I try to change the subject. “And he’s left us with a great movie called Invictus,” I go, “which I bought for Sorcha on DVD two Christmases ago. And speaking of rugby, did you hear I’m back coaching again? In the famous Institute?”

He looks at me like I’m something he walked in while wearing his good John Lobbs. “This conversation isn’t about you,” he goes.

See, he hates rugby almost as much as he hates me.

“I’ve storted re-reading Long Walk to Freedom,” Sorcha goes, “and I’ve had Graceland on in the cor all week.”

Honor is still staring at me with a big grin on her face.

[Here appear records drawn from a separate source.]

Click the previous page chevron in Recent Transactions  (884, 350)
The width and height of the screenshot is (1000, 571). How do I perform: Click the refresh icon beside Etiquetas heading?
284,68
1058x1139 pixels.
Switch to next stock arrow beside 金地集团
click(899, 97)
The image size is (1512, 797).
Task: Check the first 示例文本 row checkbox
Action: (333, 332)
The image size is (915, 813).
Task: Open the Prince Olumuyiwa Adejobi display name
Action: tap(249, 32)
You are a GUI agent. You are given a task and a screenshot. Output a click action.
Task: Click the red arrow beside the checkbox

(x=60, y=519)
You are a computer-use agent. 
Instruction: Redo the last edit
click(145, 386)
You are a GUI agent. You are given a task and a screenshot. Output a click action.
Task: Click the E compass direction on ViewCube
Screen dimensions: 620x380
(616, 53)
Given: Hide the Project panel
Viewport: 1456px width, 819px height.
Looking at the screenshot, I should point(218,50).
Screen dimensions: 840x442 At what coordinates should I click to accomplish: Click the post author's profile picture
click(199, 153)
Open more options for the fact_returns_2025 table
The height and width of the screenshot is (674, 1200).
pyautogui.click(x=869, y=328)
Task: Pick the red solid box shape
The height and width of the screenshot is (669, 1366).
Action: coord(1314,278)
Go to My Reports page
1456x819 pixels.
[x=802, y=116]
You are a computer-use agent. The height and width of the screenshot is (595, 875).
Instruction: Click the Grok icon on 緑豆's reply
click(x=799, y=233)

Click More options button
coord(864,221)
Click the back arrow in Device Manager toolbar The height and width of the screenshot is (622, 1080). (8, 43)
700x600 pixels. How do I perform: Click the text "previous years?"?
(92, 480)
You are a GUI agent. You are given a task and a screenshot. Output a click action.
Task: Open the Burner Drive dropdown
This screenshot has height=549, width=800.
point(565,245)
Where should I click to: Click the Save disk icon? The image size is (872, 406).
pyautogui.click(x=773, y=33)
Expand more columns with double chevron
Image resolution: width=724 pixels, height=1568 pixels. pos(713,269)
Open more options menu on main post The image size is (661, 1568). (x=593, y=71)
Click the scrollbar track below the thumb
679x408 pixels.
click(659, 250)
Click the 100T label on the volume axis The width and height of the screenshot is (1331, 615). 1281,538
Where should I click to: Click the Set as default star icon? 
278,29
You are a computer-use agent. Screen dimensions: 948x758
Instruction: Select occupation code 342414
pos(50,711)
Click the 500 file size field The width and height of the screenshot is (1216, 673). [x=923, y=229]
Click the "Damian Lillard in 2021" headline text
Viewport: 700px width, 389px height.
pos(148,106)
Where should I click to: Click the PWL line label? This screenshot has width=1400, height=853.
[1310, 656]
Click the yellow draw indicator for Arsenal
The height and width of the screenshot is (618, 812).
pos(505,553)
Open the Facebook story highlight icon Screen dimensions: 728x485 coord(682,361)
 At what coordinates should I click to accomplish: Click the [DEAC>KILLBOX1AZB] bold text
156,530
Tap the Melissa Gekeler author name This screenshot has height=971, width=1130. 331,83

The old dear is like, “That’s wonderful!” because they’re one of those families. Positive reinforcement for every little thing.

“What are you all looking so miserable about?” a voice suddenly goes. I look up and I get a fright that almost stops my hort. Oisinn is standing over the table, absolutely mullered, wearing a paper crown. I don’t even know who he’s out
with. “It’s supposed to be
Christmas!”

Sorcha goes, “Hi, Oisinn. We were just talking – well, reflecting really? – on the life of Madiba.”

I try to will Oisinn’s mouth shut. I’m thinking, ‘Don’t say it, Big O! Do not say it!’

But then I see this flicker of, like, recognition pass over his face. And he goes, “Hey, do you remember that April Fools Day about 10 years ago when Ross got me to ring you pretending to be him?!!!”